Elizabeth knew she was crying because Jack kept trying to wipe her tears with his free hand, but they kept falling and she forced herself to keep talking. She’d never told it all. Cole had reported what he’d interrupted when he got her home. And her mother had put her in the shower, telling her that if she just didn’t think about it, it would be as if it had never happened. But it hadn’t worked out that way. It had haunted her sleep for years—her waking hours, too. Maybe in the telling some healing would start at last.
“After about fifteen minutes,” she said, “I started
getting nervous and I tried to go back the way we came but he stepped in front of me and said he wanted to kiss me. That he’d been thinking about it since the first time he noticed me. I let him but then he wouldn’t stop.” She sobbed and found herself held against Jack’s chest.
“I tried to run but he was so much bigger. I scratched him and he hit me and then he had a knife in his hand. He pushed me down. He held me down. He told me he’d kill me if I screamed. I thought he’d kill me anyway. I knew who he was, after all. So I screamed anyway. He put his hand on my throat and pressed till I began losing consciousness. Then he came down at my face with the knife but instead of stabbing me, he buried the knife in the ground next to my face. I stopped screaming then and just stared at the knife while he raped me.”

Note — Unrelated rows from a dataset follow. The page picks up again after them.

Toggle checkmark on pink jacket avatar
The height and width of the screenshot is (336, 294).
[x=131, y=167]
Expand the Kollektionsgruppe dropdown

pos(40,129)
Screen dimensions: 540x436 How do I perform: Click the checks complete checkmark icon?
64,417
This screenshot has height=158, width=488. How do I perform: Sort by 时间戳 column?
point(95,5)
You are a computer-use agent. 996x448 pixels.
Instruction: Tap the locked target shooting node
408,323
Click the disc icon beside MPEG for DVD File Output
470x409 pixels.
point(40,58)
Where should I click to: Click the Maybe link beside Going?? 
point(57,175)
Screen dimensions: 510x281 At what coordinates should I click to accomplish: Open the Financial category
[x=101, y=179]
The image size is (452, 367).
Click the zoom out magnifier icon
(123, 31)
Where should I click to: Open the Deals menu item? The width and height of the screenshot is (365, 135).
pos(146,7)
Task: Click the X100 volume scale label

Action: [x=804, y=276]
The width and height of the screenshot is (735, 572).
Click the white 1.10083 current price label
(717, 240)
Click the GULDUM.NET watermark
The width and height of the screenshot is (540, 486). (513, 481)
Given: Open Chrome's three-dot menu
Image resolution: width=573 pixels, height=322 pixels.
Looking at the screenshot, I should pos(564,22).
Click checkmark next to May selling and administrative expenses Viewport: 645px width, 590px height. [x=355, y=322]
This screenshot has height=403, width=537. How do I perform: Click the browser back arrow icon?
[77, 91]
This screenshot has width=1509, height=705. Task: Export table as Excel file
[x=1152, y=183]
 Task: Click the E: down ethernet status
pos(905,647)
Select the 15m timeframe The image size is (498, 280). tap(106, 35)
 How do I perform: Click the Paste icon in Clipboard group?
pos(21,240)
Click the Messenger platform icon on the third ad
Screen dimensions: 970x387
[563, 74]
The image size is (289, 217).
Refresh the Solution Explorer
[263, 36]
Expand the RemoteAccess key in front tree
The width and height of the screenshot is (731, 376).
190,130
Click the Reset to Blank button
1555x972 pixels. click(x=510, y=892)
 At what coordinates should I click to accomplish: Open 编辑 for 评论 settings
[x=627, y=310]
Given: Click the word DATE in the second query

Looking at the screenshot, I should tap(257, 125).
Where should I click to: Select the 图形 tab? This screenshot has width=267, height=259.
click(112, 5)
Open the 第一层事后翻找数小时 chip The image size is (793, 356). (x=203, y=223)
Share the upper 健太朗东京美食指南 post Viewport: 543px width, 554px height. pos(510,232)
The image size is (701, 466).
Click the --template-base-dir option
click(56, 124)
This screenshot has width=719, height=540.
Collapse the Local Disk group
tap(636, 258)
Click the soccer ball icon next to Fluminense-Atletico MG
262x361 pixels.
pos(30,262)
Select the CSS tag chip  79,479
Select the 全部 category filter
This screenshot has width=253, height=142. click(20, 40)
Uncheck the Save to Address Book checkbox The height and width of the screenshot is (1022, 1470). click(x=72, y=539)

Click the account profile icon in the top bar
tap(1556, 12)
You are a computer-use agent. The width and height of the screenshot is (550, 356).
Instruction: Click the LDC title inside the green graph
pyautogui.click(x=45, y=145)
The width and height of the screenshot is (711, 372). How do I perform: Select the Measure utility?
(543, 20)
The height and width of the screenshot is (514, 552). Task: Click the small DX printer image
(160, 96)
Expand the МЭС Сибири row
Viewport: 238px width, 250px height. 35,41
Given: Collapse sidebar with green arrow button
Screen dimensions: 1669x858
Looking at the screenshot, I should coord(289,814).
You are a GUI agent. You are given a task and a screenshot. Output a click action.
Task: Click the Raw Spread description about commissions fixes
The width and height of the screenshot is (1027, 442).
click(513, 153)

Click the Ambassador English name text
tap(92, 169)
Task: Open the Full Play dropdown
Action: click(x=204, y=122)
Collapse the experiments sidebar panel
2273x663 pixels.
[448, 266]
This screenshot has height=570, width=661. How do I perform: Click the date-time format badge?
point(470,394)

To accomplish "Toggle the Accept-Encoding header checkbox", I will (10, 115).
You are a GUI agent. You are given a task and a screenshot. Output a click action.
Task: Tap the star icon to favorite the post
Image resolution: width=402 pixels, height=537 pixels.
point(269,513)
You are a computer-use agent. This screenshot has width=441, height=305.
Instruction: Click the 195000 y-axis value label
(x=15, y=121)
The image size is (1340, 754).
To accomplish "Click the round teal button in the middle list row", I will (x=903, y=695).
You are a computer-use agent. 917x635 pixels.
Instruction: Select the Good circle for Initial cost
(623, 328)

“Beth, you don’t have to tell me anymore,” Jack broke in.
“Yes, I do have to tell you. Please, I have to finally tell someone. I know this will change everything so I don’t know why it has to be you but it does.”
“Then finish it.” he ordered, sounding a little harsh.
She’d expected his anger but still it surprised her in a way. She gathered enough courage to look at him. He had tears on his face, which made no sense. He was supposed to be angry. Think she was damaged and soiled. Not feel her pain. That was all wrong.
Confused, she took a deep breath and did as he ordered. “Cole came before it was over. He pulled
him off me and they fought. Jason finally broke away and ran. Cole put me in his own jacket and took care of me. He took me home, but he didn’t really understand all of it. He didn’t see the knife. Or that it was my fault for trusting Jason. Or about my parents. He told me no one could change who I was inside but he was wrong.
“My mother knew what Jason had done changed me. She told me she’d fix it so no one could see. So no one could tell. They made Cole promise not to tell anyone. They said no one would believe me or him because Jason’s family was so rich and powerful. My father said we’d all be destroyed if I pressed charges, Cole’s father as well as my parents.”
“I’m sure they were trying to protect you,” he whispered, but she could tell he didn’t believe it, either.